==== Extracted data ====
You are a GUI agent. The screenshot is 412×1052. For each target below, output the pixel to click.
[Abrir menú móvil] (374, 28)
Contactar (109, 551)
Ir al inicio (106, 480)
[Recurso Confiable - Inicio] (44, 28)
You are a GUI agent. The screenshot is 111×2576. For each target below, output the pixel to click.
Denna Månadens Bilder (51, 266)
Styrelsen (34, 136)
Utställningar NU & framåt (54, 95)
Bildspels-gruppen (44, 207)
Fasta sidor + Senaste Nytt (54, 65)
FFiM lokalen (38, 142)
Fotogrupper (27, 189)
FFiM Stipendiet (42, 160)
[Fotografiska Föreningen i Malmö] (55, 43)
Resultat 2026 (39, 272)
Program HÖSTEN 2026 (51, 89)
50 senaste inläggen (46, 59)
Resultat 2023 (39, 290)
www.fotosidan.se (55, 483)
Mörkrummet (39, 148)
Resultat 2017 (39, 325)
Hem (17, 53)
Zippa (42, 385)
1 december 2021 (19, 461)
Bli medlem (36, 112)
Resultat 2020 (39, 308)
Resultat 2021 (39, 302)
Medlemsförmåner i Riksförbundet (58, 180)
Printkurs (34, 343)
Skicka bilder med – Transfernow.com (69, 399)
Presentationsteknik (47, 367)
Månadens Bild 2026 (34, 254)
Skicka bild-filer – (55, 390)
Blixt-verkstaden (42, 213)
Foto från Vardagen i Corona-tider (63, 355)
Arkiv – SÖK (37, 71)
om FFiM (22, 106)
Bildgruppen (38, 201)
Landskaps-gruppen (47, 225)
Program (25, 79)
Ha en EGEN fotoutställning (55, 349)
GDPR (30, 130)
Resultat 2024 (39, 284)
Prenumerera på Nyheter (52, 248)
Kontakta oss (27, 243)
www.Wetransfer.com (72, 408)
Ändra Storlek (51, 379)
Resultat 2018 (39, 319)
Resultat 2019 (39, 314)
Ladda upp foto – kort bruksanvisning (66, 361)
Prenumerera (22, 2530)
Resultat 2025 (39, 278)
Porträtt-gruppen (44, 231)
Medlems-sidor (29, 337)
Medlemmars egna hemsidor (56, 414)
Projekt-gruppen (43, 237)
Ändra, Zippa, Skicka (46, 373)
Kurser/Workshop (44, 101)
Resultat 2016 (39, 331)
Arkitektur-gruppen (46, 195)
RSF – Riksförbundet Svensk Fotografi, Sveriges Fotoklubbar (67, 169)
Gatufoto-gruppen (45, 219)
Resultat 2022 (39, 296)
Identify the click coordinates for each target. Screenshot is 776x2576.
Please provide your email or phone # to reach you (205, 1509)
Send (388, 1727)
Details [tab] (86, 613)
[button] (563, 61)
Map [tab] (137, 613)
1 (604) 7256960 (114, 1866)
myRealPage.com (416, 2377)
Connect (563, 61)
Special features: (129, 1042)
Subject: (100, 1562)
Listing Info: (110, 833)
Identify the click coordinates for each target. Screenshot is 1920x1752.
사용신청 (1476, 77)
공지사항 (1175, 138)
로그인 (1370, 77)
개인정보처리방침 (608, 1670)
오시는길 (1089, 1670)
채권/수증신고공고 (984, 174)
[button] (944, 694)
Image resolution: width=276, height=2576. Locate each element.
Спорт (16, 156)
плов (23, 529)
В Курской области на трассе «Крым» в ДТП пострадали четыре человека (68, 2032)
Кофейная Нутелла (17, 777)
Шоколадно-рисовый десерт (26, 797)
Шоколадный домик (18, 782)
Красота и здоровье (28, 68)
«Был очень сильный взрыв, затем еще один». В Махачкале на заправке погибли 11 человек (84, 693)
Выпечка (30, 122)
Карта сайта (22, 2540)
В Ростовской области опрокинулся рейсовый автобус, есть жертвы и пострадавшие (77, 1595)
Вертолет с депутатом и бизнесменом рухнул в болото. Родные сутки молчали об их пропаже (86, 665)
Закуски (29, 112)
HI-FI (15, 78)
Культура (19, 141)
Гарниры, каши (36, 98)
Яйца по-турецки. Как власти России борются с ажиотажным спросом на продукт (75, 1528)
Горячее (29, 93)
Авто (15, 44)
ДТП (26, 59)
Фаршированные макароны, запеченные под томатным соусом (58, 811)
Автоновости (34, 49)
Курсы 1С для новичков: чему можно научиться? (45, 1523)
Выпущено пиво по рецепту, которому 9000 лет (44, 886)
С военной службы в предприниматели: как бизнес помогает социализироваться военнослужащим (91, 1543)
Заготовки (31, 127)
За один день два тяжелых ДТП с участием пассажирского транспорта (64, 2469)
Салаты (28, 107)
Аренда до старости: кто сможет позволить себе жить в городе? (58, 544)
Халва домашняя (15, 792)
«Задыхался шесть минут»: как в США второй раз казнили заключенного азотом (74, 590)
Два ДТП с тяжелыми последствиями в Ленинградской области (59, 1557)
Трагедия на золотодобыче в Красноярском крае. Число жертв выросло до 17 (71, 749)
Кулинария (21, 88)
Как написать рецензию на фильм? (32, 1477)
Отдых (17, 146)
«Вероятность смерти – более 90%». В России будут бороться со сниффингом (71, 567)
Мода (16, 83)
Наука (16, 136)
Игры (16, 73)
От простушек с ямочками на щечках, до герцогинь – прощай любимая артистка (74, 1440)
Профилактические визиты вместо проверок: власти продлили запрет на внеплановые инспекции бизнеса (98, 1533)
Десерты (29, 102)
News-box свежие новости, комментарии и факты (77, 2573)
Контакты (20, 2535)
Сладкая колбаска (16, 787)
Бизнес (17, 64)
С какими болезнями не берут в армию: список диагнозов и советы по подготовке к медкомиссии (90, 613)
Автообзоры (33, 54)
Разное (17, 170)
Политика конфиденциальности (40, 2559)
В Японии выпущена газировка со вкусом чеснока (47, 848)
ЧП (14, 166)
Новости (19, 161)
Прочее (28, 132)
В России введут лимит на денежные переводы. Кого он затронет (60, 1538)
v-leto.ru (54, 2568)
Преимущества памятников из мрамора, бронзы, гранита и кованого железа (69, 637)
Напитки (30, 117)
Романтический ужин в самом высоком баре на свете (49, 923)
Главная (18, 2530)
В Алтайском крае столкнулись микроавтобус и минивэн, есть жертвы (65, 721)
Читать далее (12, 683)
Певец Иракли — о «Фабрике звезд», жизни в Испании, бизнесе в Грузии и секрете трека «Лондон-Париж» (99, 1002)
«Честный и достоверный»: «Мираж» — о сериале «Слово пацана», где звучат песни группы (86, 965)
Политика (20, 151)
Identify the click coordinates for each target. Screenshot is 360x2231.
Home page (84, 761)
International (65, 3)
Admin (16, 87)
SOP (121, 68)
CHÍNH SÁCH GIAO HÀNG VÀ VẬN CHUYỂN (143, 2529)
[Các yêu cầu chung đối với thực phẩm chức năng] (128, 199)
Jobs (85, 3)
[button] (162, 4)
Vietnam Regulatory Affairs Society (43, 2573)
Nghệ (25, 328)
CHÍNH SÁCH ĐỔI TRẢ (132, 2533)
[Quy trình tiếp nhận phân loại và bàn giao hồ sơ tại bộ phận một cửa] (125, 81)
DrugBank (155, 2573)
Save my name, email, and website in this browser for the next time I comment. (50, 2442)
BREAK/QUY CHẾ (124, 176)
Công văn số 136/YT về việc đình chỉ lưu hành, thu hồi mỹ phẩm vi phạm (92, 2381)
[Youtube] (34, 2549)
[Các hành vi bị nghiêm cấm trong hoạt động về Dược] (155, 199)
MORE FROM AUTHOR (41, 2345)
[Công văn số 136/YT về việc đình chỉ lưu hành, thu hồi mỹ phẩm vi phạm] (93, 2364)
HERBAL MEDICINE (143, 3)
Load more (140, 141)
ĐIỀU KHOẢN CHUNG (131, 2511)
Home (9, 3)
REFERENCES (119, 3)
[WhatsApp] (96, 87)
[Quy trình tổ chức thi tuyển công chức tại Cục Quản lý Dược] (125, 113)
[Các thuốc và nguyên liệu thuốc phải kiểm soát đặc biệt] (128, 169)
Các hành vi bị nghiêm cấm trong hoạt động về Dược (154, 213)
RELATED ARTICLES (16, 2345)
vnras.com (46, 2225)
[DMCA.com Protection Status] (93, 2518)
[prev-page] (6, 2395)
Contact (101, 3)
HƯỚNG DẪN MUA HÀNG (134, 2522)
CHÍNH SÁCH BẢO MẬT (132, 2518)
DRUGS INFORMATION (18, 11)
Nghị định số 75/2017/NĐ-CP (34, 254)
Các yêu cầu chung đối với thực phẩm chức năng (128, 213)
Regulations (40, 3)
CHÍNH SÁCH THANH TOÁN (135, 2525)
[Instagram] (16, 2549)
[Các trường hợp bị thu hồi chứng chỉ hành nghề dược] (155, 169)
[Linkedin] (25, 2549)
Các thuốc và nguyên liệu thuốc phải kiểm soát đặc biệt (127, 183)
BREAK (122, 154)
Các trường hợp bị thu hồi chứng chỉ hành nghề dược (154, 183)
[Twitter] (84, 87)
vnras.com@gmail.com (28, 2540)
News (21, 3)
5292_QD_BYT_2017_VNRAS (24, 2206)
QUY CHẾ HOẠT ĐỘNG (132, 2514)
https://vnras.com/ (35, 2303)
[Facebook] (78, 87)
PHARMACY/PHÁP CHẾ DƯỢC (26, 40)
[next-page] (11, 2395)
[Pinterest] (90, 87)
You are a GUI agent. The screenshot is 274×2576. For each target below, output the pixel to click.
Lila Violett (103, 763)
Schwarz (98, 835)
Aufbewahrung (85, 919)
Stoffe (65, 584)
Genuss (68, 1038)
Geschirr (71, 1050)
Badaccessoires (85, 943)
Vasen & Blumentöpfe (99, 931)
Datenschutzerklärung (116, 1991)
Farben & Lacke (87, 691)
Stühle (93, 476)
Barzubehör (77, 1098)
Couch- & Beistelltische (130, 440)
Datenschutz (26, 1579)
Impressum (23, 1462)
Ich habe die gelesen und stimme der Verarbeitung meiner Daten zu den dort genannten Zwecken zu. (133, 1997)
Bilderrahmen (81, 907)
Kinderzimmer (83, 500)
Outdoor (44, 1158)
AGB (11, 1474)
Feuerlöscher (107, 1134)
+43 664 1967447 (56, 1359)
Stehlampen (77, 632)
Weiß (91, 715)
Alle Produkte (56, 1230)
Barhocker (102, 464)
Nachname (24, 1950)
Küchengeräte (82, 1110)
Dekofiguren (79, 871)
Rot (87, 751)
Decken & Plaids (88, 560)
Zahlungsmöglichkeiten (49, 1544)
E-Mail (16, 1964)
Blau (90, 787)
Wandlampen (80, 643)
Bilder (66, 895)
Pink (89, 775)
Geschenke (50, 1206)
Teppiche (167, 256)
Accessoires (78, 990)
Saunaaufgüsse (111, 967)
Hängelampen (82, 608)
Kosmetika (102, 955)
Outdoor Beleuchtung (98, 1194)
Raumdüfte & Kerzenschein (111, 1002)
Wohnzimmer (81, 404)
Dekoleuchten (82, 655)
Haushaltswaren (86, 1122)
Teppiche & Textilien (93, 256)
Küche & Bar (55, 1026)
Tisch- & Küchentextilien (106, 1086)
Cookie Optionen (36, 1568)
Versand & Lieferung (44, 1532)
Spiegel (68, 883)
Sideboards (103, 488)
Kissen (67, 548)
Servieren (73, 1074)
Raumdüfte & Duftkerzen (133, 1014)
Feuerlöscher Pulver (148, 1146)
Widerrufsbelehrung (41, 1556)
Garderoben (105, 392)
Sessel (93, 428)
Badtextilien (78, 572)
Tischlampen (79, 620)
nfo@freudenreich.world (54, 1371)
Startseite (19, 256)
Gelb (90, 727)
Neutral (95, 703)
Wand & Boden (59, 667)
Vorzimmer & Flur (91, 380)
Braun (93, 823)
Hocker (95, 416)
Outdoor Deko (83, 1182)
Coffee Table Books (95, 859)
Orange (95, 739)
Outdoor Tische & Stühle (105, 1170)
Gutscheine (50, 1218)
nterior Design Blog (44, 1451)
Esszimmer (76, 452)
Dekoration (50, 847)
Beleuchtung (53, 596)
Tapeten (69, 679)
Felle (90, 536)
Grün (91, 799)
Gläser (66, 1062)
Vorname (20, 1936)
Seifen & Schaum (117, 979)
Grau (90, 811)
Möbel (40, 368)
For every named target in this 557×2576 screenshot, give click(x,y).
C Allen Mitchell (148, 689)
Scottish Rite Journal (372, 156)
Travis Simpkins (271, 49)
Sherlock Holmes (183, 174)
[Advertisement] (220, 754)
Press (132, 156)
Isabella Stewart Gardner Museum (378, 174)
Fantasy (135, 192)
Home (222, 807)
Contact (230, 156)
====
** Brief **
Both end lines included, restate word for word the lines above from the line with "[Quy trình tiếp" to the line with "phạm (92, 2381)", and nothing else.

** Task answer **
[Quy trình tiếp nhận phân loại và bàn giao hồ sơ tại bộ phận một cửa] (125, 81)
DrugBank (155, 2573)
Save my name, email, and website in this browser for the next time I comment. (50, 2442)
BREAK/QUY CHẾ (124, 176)
Công văn số 136/YT về việc đình chỉ lưu hành, thu hồi mỹ phẩm vi phạm (92, 2381)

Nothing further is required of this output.